Exercise instructions:
What is expected is a word-for-word copy of all the entries.

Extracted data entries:
☆ ☆ ☆ ☆ ☆
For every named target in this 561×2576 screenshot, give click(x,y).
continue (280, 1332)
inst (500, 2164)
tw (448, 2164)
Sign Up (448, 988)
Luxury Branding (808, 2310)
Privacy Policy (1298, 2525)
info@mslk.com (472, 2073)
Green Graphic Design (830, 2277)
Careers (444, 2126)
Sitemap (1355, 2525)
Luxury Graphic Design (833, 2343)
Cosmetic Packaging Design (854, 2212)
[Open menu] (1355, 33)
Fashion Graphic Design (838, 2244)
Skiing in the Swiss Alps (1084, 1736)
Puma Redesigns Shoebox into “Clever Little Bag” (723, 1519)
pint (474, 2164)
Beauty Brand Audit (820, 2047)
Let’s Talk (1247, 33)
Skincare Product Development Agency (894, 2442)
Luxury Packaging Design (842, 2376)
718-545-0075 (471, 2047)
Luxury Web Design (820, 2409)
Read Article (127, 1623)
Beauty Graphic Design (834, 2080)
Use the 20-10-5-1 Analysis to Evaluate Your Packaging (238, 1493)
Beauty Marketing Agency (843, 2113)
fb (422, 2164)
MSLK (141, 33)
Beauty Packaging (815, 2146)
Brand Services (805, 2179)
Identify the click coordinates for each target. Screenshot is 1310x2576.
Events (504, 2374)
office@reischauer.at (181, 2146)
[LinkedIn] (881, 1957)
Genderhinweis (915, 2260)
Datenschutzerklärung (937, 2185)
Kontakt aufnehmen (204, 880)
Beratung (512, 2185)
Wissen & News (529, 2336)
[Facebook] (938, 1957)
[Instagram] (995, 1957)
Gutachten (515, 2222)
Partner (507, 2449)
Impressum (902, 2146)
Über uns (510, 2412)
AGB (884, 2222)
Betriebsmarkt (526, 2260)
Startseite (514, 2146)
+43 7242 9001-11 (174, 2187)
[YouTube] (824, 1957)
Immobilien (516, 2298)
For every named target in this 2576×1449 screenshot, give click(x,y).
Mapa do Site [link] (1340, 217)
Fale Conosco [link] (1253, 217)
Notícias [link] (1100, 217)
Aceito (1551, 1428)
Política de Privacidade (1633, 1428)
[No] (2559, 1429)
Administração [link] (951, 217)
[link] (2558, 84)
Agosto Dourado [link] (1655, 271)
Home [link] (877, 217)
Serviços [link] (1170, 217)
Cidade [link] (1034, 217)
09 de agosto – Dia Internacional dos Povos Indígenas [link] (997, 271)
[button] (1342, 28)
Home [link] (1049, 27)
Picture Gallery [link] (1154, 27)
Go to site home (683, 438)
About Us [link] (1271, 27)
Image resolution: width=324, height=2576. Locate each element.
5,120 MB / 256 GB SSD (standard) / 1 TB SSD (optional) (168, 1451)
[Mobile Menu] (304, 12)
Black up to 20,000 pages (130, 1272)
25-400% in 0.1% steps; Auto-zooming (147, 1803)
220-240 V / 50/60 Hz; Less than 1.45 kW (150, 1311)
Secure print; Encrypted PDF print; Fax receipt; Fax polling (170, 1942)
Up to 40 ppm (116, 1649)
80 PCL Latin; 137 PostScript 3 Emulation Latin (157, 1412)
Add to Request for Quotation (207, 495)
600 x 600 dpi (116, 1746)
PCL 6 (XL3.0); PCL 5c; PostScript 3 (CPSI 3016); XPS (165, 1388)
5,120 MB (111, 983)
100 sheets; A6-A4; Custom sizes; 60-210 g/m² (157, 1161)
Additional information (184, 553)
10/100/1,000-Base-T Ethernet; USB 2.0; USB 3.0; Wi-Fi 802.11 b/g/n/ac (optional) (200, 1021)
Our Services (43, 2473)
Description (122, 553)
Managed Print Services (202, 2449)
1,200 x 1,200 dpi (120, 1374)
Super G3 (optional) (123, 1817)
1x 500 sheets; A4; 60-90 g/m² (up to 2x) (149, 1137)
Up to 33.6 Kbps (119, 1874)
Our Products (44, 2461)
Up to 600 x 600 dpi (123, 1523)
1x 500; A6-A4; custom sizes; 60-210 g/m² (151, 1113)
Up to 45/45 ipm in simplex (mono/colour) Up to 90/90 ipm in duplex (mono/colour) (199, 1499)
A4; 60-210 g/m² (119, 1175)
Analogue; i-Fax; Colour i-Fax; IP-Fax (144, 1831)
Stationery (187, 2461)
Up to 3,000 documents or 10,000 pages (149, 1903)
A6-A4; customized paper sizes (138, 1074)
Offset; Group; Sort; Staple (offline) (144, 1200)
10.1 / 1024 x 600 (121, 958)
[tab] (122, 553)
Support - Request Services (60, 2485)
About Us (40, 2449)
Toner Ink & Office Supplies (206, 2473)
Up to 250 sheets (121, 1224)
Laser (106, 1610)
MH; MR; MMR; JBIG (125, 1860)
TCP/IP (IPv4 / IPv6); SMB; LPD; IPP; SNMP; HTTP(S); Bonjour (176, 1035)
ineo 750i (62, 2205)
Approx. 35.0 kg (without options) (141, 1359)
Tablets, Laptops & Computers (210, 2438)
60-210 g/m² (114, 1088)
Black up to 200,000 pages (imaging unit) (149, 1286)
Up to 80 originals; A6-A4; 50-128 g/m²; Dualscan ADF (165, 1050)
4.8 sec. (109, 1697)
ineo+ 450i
☆ ☆ ☆ ☆ ☆
Answer for the task:
For every named target in this 561×2576 screenshot, give click(x,y).
continue (280, 1332)
inst (500, 2164)
tw (448, 2164)
Sign Up (448, 988)
Luxury Branding (808, 2310)
Privacy Policy (1298, 2525)
info@mslk.com (472, 2073)
Green Graphic Design (830, 2277)
Careers (444, 2126)
Sitemap (1355, 2525)
Luxury Graphic Design (833, 2343)
Cosmetic Packaging Design (854, 2212)
[Open menu] (1355, 33)
Fashion Graphic Design (838, 2244)
Skiing in the Swiss Alps (1084, 1736)
Puma Redesigns Shoebox into “Clever Little Bag” (723, 1519)
pint (474, 2164)
Beauty Brand Audit (820, 2047)
Let’s Talk (1247, 33)
Skincare Product Development Agency (894, 2442)
Luxury Packaging Design (842, 2376)
718-545-0075 (471, 2047)
Luxury Web Design (820, 2409)
Read Article (127, 1623)
Beauty Graphic Design (834, 2080)
Use the 20-10-5-1 Analysis to Evaluate Your Packaging (238, 1493)
Beauty Marketing Agency (843, 2113)
fb (422, 2164)
MSLK (141, 33)
Beauty Packaging (815, 2146)
Brand Services (805, 2179)
Identify the click coordinates for each target. Screenshot is 1310x2576.
Events (504, 2374)
office@reischauer.at (181, 2146)
[LinkedIn] (881, 1957)
Genderhinweis (915, 2260)
Datenschutzerklärung (937, 2185)
Kontakt aufnehmen (204, 880)
Beratung (512, 2185)
Wissen & News (529, 2336)
[Facebook] (938, 1957)
[Instagram] (995, 1957)
Gutachten (515, 2222)
Partner (507, 2449)
Impressum (902, 2146)
Über uns (510, 2412)
AGB (884, 2222)
Betriebsmarkt (526, 2260)
Startseite (514, 2146)
+43 7242 9001-11 (174, 2187)
[YouTube] (824, 1957)
Immobilien (516, 2298)
For every named target in this 2576×1449 screenshot, give click(x,y).
Mapa do Site [link] (1340, 217)
Fale Conosco [link] (1253, 217)
Notícias [link] (1100, 217)
Aceito (1551, 1428)
Política de Privacidade (1633, 1428)
[No] (2559, 1429)
Administração [link] (951, 217)
[link] (2558, 84)
Agosto Dourado [link] (1655, 271)
Home [link] (877, 217)
Serviços [link] (1170, 217)
Cidade [link] (1034, 217)
09 de agosto – Dia Internacional dos Povos Indígenas [link] (997, 271)
[button] (1342, 28)
Home [link] (1049, 27)
Picture Gallery [link] (1154, 27)
Go to site home (683, 438)
About Us [link] (1271, 27)
Image resolution: width=324, height=2576. Locate each element.
5,120 MB / 256 GB SSD (standard) / 1 TB SSD (optional) (168, 1451)
[Mobile Menu] (304, 12)
Black up to 20,000 pages (130, 1272)
25-400% in 0.1% steps; Auto-zooming (147, 1803)
220-240 V / 50/60 Hz; Less than 1.45 kW (150, 1311)
Secure print; Encrypted PDF print; Fax receipt; Fax polling (170, 1942)
Up to 40 ppm (116, 1649)
80 PCL Latin; 137 PostScript 3 Emulation Latin (157, 1412)
Add to Request for Quotation (207, 495)
600 x 600 dpi (116, 1746)
PCL 6 (XL3.0); PCL 5c; PostScript 3 (CPSI 3016); XPS (165, 1388)
5,120 MB (111, 983)
100 sheets; A6-A4; Custom sizes; 60-210 g/m² (157, 1161)
Additional information (184, 553)
10/100/1,000-Base-T Ethernet; USB 2.0; USB 3.0; Wi-Fi 802.11 b/g/n/ac (optional) (200, 1021)
Our Services (43, 2473)
Description (122, 553)
Managed Print Services (202, 2449)
1,200 x 1,200 dpi (120, 1374)
Super G3 (optional) (123, 1817)
1x 500 sheets; A4; 60-90 g/m² (up to 2x) (149, 1137)
Up to 33.6 Kbps (119, 1874)
Our Products (44, 2461)
Up to 600 x 600 dpi (123, 1523)
1x 500; A6-A4; custom sizes; 60-210 g/m² (151, 1113)
Up to 45/45 ipm in simplex (mono/colour) Up to 90/90 ipm in duplex (mono/colour) (199, 1499)
A4; 60-210 g/m² (119, 1175)
Analogue; i-Fax; Colour i-Fax; IP-Fax (144, 1831)
Stationery (187, 2461)
Up to 3,000 documents or 10,000 pages (149, 1903)
A6-A4; customized paper sizes (138, 1074)
Offset; Group; Sort; Staple (offline) (144, 1200)
10.1 / 1024 x 600 (121, 958)
[tab] (122, 553)
Support - Request Services (60, 2485)
About Us (40, 2449)
Toner Ink & Office Supplies (206, 2473)
Up to 250 sheets (121, 1224)
Laser (106, 1610)
MH; MR; MMR; JBIG (125, 1860)
TCP/IP (IPv4 / IPv6); SMB; LPD; IPP; SNMP; HTTP(S); Bonjour (176, 1035)
ineo 750i (62, 2205)
Approx. 35.0 kg (without options) (141, 1359)
Tablets, Laptops & Computers (210, 2438)
60-210 g/m² (114, 1088)
Black up to 200,000 pages (imaging unit) (149, 1286)
Up to 80 originals; A6-A4; 50-128 g/m²; Dualscan ADF (165, 1050)
4.8 sec. (109, 1697)
ineo+ 450i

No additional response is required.